4D Derivative-Enhanced GP with KMeans Submodel Clustering

4D Derivative-Enhanced GP with KMeans Submodel Clustering#

This tutorial demonstrates a derivative-enhanced Gaussian Process (DEGP) for a high-dimensional (4D) function. Key features include:

Automatic Submodel Generation using KMeans clustering.
Sobol Sequence Sampling for low-discrepancy coverage of the 4D input space.
Specific Derivative Structure: Only main (diagonal) derivatives are used.
2D Slice Visualization for interpretability.

Configuration#

import numpy as np

# Random seed
random_seed = 1354
np.random.seed(random_seed)

# GP configuration
n_bases = 4
n_order = 2
num_points_train = 36
num_points_test = 5000
lower_bounds = [-5] * n_bases
upper_bounds = [5] * n_bases
n_clusters = 3
kernel = "SE"
kernel_type = "isotropic"
normalize = True
n_restart_optimizer = 15
swarm_size = 250

Example Function#

We use the Styblinski-Tang function, a common benchmark for optimization:

\[f(x_1, x_2, x_3, x_4) = \frac{1}{2} \sum_{i=1}^{4} \left( x_i^4 - 16x_i^2 + 5x_i \right)\]

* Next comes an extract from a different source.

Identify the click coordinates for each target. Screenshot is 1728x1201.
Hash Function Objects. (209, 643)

import pyoti.sparse as oti

def styblinski_tang_function(X, alg=oti):
    x1, x2, x3, x4 = X[:,0], X[:,1], X[:,2], X[:,3]
    return 0.5 * (x1**4 - 16*x1**2 + 5*x1 +
                  x2**4 - 16*x2**2 + 5*x2 +
                  x3**4 - 16*x3**2 + 5*x3 +
                  x4**4 - 16*x4**2 + 5*x4)

Data Generation (Sobol Sequence)#

We use a Sobol sequence for low-discrepancy sampling of the 4D input space:

from scipy.stats import qmc
import jetgp.utils as utils

def generate_sobol_points(num_points):
    sampler = qmc.Sobol(d=n_bases, scramble=True)
    samples = sampler.random_base2(m=int(np.ceil(np.log2(num_points))))
    quasi_samples = samples[:num_points]
    return utils.scale_samples(quasi_samples, lower_bounds, upper_bounds)

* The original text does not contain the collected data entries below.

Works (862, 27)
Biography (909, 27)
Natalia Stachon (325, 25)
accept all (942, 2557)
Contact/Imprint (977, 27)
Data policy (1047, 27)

X_train = generate_sobol_points(num_points_train)
print("Training points shape:", X_train.shape)

Training points shape: (36, 4)

Submodel Generation (KMeans)#

We cluster the training points using KMeans to create submodels. Each cluster becomes a submodel with derivatives at all points in that cluster.

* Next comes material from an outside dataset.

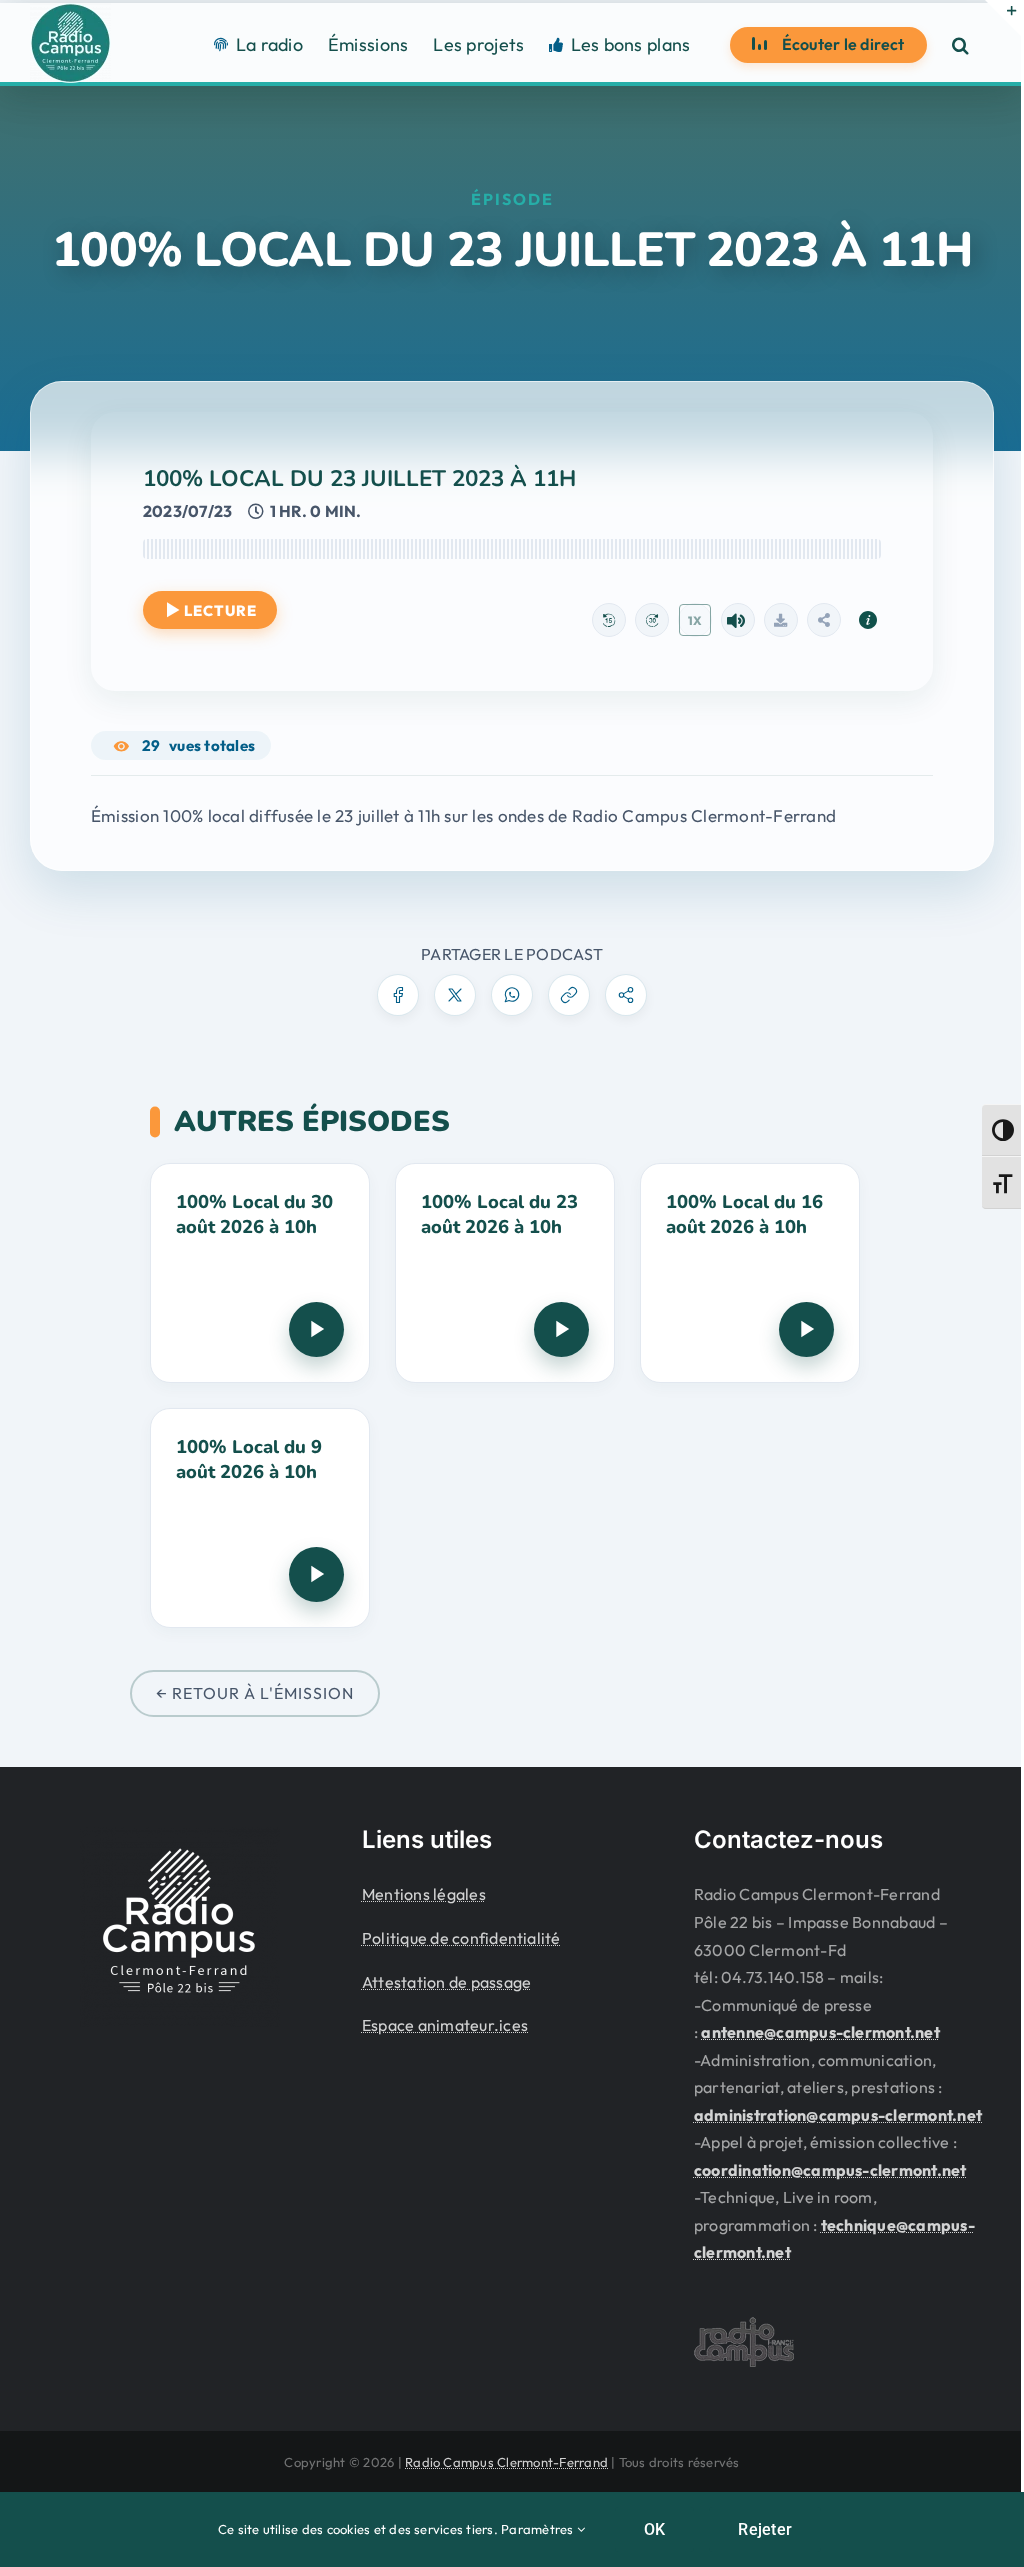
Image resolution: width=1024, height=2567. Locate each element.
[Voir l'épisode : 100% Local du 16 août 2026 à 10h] (750, 1273)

No reordering needed! Since WDEGP supports non-contiguous indices, we can use the original cluster assignments directly.

from sklearn.cluster import KMeans

def cluster_to_submodel_indices(X_train, n_clusters, n_order, n_bases):
    """
    Cluster training points and create proper submodel_indices structure.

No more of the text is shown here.